Ну уж нет, больше я себе в душу лезть не дам.

— Разве? — небрежно переспросила я. И убедившись, что осанка моя идеальна, позволила себе вскрыть чужие карты. — Идемте, Дарьен, не будем заставлять вашу сестру ждать.

Ее высочество удостоила меня надменной улыбкой, но и та истаяла, когда Дарьен, представляя, назвал лишь мое имя.

— Как же родители позволяют вам путешествовать в мужском платье, да еще и со спутником, который вам не родственник?

— Лоретта!

Его светлость и аббатиса проявили удивительное единодушие. Прямо елей на мою пропащую голову. Как ни странно, тон и вопрос принцессы вернули мне равновесие. Это отношение Дарьена ставило в тупик, а презрение от благородных, к этому я привыкла.

— Мои родители мертвы, адельфи, но, полагаю, они посчитали бы характер взаимоотношений с моим спутником достаточной причиной.

Миг я наслаждалась ошеломленным лицом принцессы, после чего спокойно добавила:

— Боюсь, больше я говорить не вправе. А сейчас прошу меня извинить, мне необходимо приступить к покаянию.

И объясняйтесь с вашими женщинами сами, ваша светлость!


Шорох чьих-то шагов растревожил тишину дремлющего храма. Неужели отец Этьен решил проверить, насколько прилежно я каюсь? Женщинам, видите ли, не пристало брать в руки оружие. Женщина — сосуд, предназначенный для чадородия и молитвы. Слышала бы это Хельтруда Освободительница, оттяпавшая у Тевмении Нормань и лишившая Касталию половины флота, то-то посмеялась бы. А вот Дарьен, спорю на золотой, отделается десятью молитвами и, может быть, трехдневным постом. Похоже, лягушек и крапивы маловато будет. Лютика на него натравить?

— Алана.

Помяни волка!

— Вы? — от неожиданности я почти подпрыгнула.

После вечерней службы он не появлялся в храме, а, значит, не исповедался и сейчас должен видеть сытые сны.

— Я, — он присел рядом, улыбнулся, и моя злая решимость поплыла прогорающей свечой, — подумал, что… Вот.

И протянул мне яблоко.

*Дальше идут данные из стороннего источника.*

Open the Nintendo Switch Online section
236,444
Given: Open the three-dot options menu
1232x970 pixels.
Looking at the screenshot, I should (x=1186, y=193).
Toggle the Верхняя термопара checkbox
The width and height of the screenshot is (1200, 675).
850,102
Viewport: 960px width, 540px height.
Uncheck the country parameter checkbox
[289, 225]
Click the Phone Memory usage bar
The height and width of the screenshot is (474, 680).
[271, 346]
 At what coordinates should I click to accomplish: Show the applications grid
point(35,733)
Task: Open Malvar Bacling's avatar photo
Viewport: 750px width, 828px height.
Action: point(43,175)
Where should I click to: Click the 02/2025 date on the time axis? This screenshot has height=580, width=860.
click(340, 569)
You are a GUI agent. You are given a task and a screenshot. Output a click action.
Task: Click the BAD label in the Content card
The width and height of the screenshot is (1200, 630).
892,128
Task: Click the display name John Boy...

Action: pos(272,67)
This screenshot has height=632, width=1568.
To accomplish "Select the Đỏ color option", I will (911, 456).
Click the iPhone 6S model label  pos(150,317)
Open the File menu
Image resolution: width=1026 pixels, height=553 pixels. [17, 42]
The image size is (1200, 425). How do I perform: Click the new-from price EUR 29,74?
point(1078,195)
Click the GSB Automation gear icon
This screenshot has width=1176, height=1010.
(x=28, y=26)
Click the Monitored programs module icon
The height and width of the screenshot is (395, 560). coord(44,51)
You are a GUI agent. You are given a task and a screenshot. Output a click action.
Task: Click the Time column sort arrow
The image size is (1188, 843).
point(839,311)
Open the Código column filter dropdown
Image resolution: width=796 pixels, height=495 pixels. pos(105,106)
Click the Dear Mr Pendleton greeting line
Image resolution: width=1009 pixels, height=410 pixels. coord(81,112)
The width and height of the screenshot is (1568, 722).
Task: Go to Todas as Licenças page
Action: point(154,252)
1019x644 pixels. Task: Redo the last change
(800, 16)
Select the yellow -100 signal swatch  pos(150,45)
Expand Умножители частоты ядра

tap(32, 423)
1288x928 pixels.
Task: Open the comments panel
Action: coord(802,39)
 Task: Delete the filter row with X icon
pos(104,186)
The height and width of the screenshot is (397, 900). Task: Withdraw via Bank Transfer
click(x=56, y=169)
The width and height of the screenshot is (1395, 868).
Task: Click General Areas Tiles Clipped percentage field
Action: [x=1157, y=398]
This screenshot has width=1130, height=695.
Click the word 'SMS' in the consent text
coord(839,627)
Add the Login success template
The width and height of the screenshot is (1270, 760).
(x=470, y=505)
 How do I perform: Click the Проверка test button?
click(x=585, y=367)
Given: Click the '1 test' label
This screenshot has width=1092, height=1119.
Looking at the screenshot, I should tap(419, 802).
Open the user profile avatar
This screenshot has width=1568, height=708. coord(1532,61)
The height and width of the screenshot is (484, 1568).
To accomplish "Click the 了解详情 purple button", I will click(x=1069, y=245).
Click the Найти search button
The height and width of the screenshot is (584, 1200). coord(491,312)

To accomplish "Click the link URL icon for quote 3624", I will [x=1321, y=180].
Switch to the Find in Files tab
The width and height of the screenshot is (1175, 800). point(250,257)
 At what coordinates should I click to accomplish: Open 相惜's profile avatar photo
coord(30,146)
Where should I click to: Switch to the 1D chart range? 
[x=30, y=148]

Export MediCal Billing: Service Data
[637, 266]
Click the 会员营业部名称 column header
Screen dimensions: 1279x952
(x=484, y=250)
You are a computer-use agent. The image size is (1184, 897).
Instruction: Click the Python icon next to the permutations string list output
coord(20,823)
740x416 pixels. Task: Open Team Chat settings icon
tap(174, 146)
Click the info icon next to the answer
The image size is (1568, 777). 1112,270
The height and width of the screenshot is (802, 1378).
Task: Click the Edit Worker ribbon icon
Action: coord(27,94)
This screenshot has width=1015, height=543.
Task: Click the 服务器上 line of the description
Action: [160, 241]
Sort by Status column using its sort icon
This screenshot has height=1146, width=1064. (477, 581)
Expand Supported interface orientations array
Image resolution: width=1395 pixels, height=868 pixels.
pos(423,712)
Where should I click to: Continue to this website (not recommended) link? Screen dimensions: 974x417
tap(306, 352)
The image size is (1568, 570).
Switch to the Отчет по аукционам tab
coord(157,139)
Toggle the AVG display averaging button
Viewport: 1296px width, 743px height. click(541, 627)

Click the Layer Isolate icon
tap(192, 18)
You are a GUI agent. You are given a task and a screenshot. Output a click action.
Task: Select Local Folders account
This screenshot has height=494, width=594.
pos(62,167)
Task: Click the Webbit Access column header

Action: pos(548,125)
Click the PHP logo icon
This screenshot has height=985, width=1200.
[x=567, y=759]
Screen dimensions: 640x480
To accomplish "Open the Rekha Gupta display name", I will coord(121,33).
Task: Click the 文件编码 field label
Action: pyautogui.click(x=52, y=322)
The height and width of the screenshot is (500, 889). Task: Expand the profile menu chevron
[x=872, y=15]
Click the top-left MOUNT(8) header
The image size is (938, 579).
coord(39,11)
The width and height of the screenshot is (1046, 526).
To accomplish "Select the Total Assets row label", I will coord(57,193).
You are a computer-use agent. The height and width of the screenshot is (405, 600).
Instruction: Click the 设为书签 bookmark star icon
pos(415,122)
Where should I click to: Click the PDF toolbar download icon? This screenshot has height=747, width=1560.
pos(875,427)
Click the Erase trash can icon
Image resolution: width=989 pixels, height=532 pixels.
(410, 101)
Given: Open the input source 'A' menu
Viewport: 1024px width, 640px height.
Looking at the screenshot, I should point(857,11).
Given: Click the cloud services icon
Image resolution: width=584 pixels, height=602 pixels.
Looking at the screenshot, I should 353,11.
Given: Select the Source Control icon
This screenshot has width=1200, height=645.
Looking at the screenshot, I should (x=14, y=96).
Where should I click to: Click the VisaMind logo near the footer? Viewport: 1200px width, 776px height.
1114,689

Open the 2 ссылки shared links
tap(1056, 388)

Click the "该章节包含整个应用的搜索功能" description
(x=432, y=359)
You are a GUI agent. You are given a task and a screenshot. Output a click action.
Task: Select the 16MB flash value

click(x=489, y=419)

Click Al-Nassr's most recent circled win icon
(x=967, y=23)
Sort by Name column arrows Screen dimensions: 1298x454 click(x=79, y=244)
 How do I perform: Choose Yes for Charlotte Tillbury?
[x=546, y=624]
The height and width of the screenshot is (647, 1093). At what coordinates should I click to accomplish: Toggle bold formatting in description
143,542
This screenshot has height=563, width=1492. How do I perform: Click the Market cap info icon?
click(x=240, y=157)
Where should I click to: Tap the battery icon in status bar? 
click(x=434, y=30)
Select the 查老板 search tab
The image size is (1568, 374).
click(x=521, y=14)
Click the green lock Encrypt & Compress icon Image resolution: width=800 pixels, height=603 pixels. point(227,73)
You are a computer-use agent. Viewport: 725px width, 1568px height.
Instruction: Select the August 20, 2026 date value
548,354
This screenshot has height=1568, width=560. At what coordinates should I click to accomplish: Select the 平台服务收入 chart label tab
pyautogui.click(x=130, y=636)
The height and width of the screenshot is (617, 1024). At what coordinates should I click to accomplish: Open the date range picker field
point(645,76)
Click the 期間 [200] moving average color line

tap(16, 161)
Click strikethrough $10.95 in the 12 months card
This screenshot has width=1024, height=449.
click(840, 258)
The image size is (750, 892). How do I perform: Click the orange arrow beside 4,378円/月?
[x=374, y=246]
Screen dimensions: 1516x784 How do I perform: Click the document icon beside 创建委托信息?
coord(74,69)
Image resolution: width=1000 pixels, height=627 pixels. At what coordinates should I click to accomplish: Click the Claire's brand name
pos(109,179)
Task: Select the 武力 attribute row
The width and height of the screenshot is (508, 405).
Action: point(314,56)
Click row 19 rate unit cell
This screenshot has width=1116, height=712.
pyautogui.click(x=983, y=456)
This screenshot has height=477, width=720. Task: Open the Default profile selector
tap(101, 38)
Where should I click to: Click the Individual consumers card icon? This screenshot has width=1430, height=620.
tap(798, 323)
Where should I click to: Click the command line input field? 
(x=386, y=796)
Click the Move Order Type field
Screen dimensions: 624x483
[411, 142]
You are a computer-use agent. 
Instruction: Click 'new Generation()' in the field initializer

Прошлогоднее, но наверняка вкусное. А полумрак храма и голод делали его и вовсе идеальным.

— Где вы его взяли? — я старалась не смотреть на тонкую алую кожицу, но яблоко влекло меня, как маяк заплутавший в бурю корабль.

— Стащил. За ужином.

«Вы шутите?» — хотела спросить я, но, заглянув в синие, даже в темноте, глаза, только вздохнула.

— Вы же понимаете, что нельзя выносить еду из трапезной. А уж тем более подсовывать ее кающейся грешнице.

— Вы устали и голодны, следующая трапеза в полдень, не спать же вам голодной.

Яблоко легло на скамью между нами.

— О, не стоило беспокоиться, — я переплела пальцы и сглотнула наполняющую рот слюну.

Несколько вдохов мы сидели молча, и с каждым следующим становилось все тяжелее не замечать его присутствие. Яблока, конечно. Впрочем, Дарьена не замечать тоже не получалось.

— Это ведь вся ваша епитимья?

— Что это? — мне стоило усилий не повернуться на звук его голоса.

— Всенощное бдение и молитвы?

— И два дня работы в госпитале.

— Два?

Даже не глядя, по одной только интонации я поняла, что он нахмурился.

— Да. Но не волнуйтесь, Дарьен, я приступлю к работе с утра и не задержу вас дольше необходимого.

— Я не понимаю, — он говорил так, словно не слышал моих последних слов, — отец Этьен сказал мне прийти к исповеди после утренней службы и заверил, что епитимья будет необременительной.

Чтоб этому женоненавистнику в чертогах Всеотца кусок в горло не лез!

— Вы мужчина, — я повела плечами, пытаясь стряхнуть кипящее раздражение, — а нам женщинам невместно. Наше оружие — молитва. И после строгой епитимьи я это уж наверняка уясню и десять раз подумаю, прежде чем в живого человека ножом тыкать.

— А вы подумаете?

Святая Интруна, пусть он перестанет улыбаться.

— Нет, — я схватила запретный плод и пожелала отцу Этьену несварения от его напыщенной, желчной святости, — но потом обязательно помолюсь.

От тихого смеха Дарьена в храме, кажется, стало светлее.

— А на меня вы за что злитесь? — неожиданно спросил он.

— Разве я злюсь на вас?

На недоумевающую полуулыбку и чуть приподнятую бровь ушли последние крохи моего самообладания. Он наклонился — я едва удержалась, чтобы не отпрянуть — и долго рассматривал мое лицо в призрачном свете свечей.

— Злитесь. И сильно.

— Нет.

— Обманывать нехорошо, — сказал Дарьен мягко, словно ребенку.

Кожура треснула под моими ногтями и запах яблок поплыл к алтарю, смешиваясь с ароматами фимиама и умирающих свечей.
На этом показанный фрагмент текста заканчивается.